Element and text position entries
* begin *

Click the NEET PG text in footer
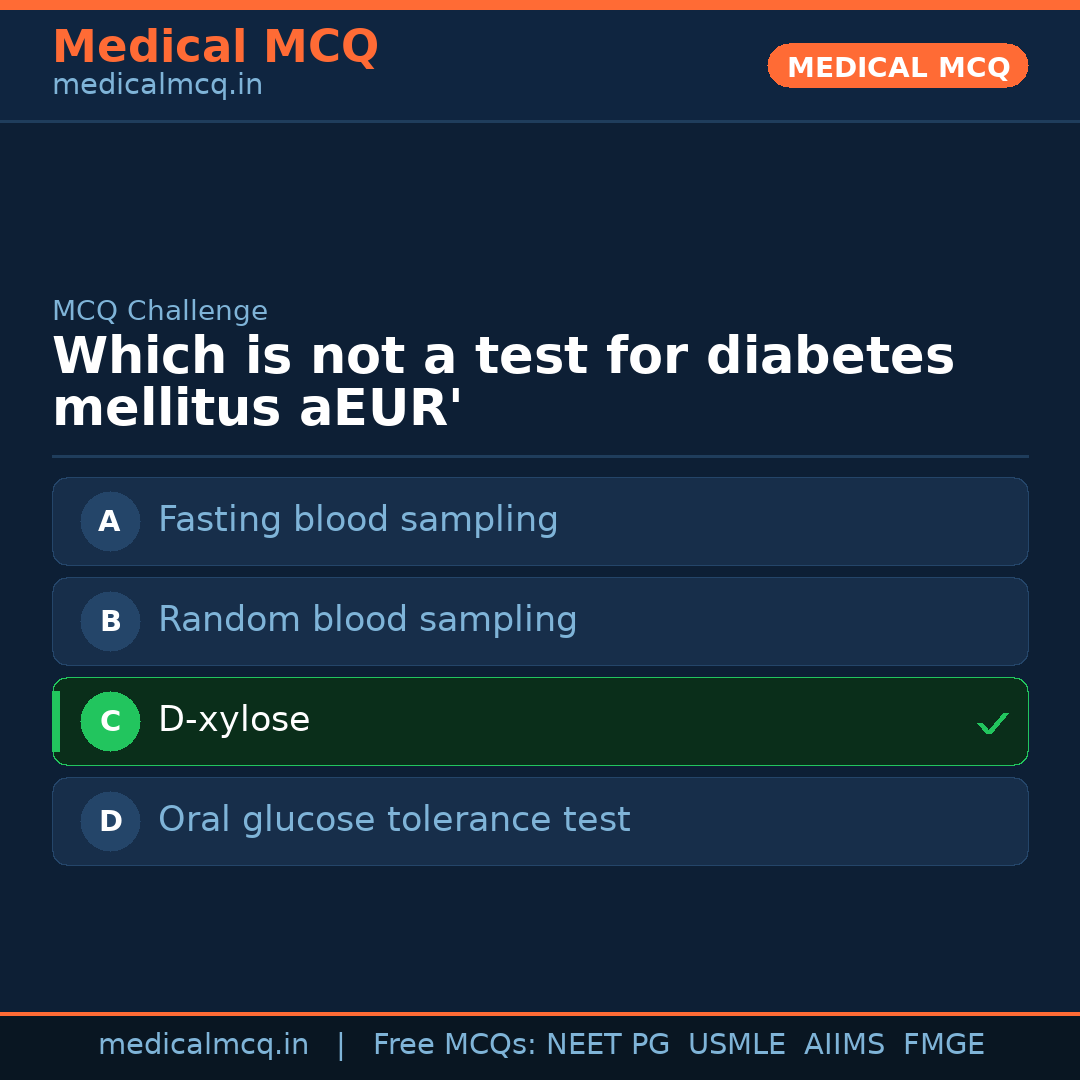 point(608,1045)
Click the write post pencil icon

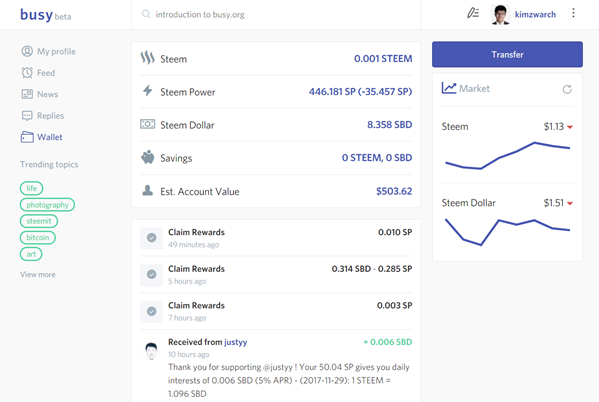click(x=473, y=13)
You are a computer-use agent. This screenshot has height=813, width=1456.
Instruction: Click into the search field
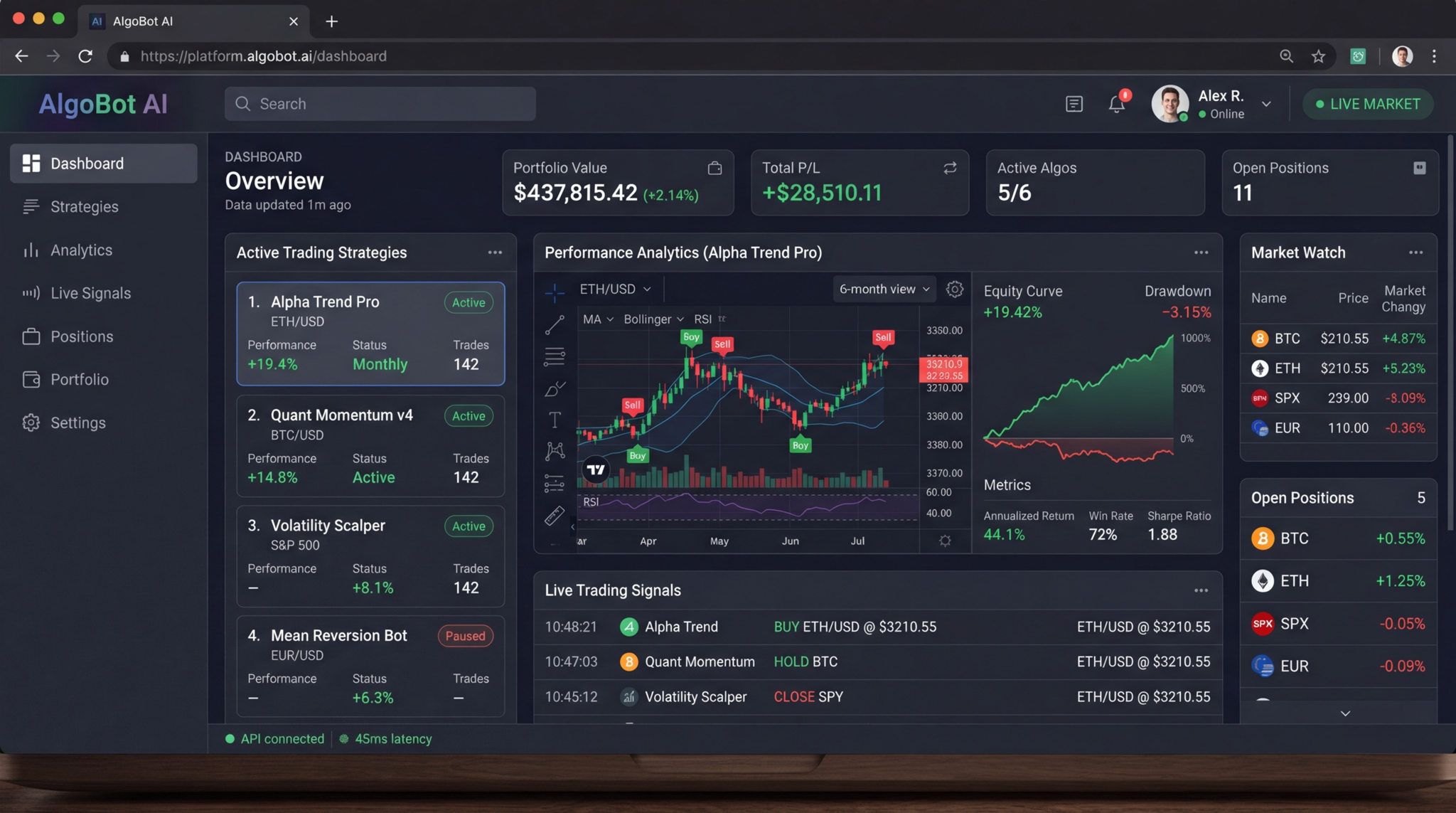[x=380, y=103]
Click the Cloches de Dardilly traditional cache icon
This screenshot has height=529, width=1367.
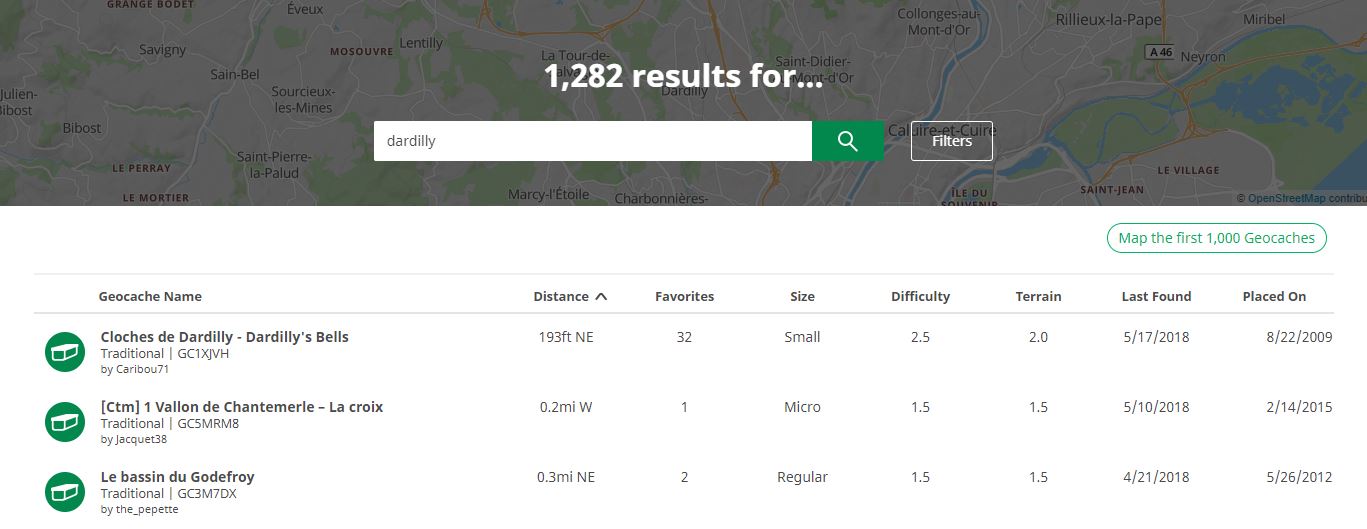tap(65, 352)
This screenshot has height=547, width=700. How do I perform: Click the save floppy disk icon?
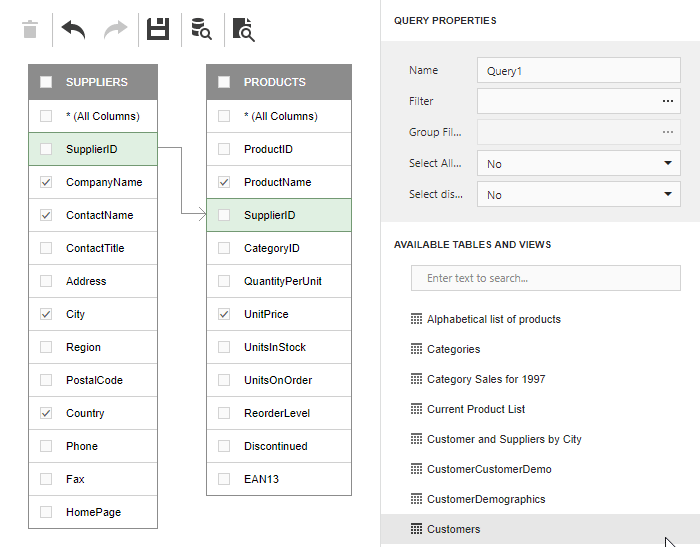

* end *

Task details
Please return the entries above line for line, with each picture left out of your answer.

Task result
Click the NEET PG text in footer
 point(608,1045)
Click the write post pencil icon

click(x=473, y=13)
You are a computer-use agent. This screenshot has height=813, width=1456.
Instruction: Click into the search field
[x=380, y=103]
Click the Cloches de Dardilly traditional cache icon
This screenshot has height=529, width=1367.
tap(65, 352)
This screenshot has height=547, width=700. How do I perform: Click the save floppy disk icon?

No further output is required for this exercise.